The word “world” more often refers to the age, the times, the system, the ways things are ordered, which is typically out of sync with God’s love. At his trial Jesus says, “my Kingdom is not of this world,” which I take to mean that the Kingdom of Heaven is not compatible with the system of empire.

Yet in this great opening speech, Jesus says, “you are the salt of the earth” but then says “the light of the world.” This world, the world system of his time, was dominated by violence and inequality, and there are so many echoes of that time in our own. I take this phrase to mean—to borrow again from John—that then as now, there is a light that shines in the darkness, and the darkness has not overcome it (Jn.1:5). Both then and now, there is still hope in love and in following Christ: “Whoever follows me will never walk in darkness, but will have the light of life” (Jn.8:12).
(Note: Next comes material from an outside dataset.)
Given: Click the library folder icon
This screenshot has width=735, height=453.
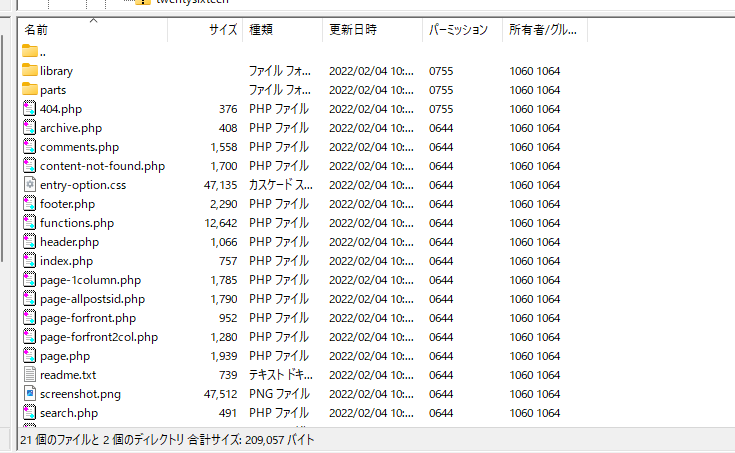Looking at the screenshot, I should pyautogui.click(x=30, y=71).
Northside Friends Meeting in Chicago on World Quaker Day 2019.


And so we have our unifying theme for October 2, when we’re each encouraged to visit a Quaker group from another country or tradition, in person or online, which includes a global, online invitation to Lang’ata Friends Church in Nairobi, where there will be representatives of the Friends World Committee for Consultation (FWCC). “Being Salt and Light” was the theme of our 2012 World Conference in Kenya, which discerned the Kabarak Call for Peace and Ecojustice, which has shaped much of our work since then. It’s fitting to reflect on that passage again, this year in October, as global Quaker attention returns to East Africa.  


Quakers at the 2012 World Conference of Friends in Kenya.


Then let’s remember how these verses finish: “A city on a hill cannot be hidden, nor does anyone light a lamp and put it under a basket” (Mt. 5:14-15). Every one of us has something to share with a visitor from elsewhere or to bring to others we spend time with, even if it is as simple as a ministry of presence. Our connections strengthen us and can lead us to new ways of letting our light shine, so that others might see the good work going on and be inspired to do likewise.

This year’s theme for World Quaker Day is “becoming the Quakers the world needs,” in recognition that we are not there yet. In community, though, we can equip ourselves to be not only the Quakers the world needs but the Friends that the earth needs, too.